What problem does the pattern solve?

  • You want to lead the user to discover a new feature.
  • You want to introduce the user to a new way to interact (new idiom like drag and drop).
  • You want to invite the user to click or interact with the object being hovered over.
  • You want to make it clear that something will happen when the user clicks on the object being hovered over.
  • The user is interacting directly with the object (e.g., rating, drag and drop).
  • The user’s input is state based (e.g., rating, flag in mail, etc.).
  • Hover invitations should be used with secondary actions and when visual simplicity is an important goal.
    • Use always visible “Call to Action Invitation” for primary actions, actions that are essential for the user to notice.

When to use it?

  • You want to lead the user to discover a new feature.
  • You want to introduce the user to a new way to interact (new idiom like drag and drop).
  • You want to invite the user to click or interact with the object being hovered over.
  • You want to make it clear that something will happen when the user clicks on the object being hovered over.
  • The user is interacting directly with the object (e.g., rating, drag and drop).
  • The user’s input is state based (e.g., rating, flag in mail, etc.).
  • Hover invitations should be used with secondary actions and when visual simplicity is an important goal.
    • Use always visible “Call to Action Invitation” for primary actions, actions that are essential for the user to notice.

How to use it?

  • Provide immediate feedback when the mouse is over the target area that calls the user to action.
  • Try to provide a preview of what will happen if the mouse is clicked on the hovered object.
    • On hover, show the preview in a slightly contrasting manner (usually cursor and color or border change) that indicates they are in preview mode.

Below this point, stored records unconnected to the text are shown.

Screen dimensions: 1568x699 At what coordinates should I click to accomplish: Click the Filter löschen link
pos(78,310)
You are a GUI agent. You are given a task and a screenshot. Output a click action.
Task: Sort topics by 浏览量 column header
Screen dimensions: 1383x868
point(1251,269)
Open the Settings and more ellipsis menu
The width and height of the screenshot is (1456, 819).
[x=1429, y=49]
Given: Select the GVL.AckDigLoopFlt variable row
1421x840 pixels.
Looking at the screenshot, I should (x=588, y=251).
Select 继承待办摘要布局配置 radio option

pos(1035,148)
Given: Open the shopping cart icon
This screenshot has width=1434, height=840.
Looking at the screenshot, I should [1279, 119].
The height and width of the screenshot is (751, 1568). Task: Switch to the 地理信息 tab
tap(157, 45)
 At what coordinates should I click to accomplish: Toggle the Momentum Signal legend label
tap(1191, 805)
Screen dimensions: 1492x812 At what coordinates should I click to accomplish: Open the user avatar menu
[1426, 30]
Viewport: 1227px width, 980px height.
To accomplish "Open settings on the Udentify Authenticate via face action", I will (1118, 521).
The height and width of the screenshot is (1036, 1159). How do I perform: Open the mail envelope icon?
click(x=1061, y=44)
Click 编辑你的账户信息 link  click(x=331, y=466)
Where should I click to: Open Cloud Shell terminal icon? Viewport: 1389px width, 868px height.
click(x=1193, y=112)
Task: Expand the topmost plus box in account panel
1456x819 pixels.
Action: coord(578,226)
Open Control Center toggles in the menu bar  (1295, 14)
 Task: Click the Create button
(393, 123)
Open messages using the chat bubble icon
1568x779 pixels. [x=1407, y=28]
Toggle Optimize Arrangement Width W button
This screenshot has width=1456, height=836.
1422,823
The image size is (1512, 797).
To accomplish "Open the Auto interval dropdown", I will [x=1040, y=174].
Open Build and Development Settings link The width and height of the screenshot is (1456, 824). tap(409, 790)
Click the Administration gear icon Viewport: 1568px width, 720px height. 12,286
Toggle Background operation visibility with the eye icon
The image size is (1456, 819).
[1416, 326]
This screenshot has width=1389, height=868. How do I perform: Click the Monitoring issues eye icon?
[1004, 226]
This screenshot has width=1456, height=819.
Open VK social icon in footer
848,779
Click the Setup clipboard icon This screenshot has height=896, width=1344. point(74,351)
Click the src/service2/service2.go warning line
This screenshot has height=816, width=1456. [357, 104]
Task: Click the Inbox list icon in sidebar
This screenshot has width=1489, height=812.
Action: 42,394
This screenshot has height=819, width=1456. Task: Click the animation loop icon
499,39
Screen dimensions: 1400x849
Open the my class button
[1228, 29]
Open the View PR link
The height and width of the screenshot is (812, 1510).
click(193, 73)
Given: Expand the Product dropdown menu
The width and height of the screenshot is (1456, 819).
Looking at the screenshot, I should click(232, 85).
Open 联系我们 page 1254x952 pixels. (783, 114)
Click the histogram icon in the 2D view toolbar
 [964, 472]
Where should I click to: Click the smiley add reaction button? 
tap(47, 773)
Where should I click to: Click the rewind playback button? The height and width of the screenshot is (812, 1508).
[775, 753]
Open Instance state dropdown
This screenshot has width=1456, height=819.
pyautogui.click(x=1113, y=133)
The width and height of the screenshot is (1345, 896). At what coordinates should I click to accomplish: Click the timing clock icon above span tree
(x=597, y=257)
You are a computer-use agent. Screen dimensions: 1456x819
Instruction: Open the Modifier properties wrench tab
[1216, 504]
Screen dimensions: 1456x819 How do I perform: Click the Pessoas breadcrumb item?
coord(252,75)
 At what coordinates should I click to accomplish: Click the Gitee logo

However, make the preview mode close enough to the final state that they will know what will happen when they click on the object.
  • Consider showing a tooltip to describe what will happen on click (like “Click to edit”).
  • Allow the user to take action via direct interaction with the object.
  • If the object is write-once (like many reviews) then no longer show the hover invitation after saving the choice. If the object’s value can be altered then continue to show hover invitation to indicate it can be changed (usually toggled).

Why to use it?

Modern Web applications often let the users interact directly with them. For example, Edit-In-Place and Drag and Drop-patterns are rather common patterns these days, but problem with them is that the user doesn’t necessary know they are available. Therefore providing an invitation to the user is essential.

Hover invitations also help make interactions feel more lightweight and simplify the user interface. Keeping the invitations always visible would add a lot of noise to the UI compared to a UI where invitations are shown only when the user needs them.

Accessibility

To make the hover invitation accessible by assistive technologies consider using the following techniques:

  • If the item has an image (as in a menu item), place the image inline to the text and set the ALT text to convey the state of the item (e.g., expanded, collapsed or disabled). If you don’t have an image you can use a small (1×1 pixel) filler image and place inline to the text. This will allow the assistive technology to read the ALT text as it reads the inline text.
  • In addition to communicating the state, have the ALT text also communicate the invitation. For example, in a menu system you might place the following ALT text on a submenu item: “Search options collapsed. Click to expand.”
  • Support keyboard activation of the item.

Sources

This pattern is based on the “Hover Invitation” pattern from Open Design Patterns.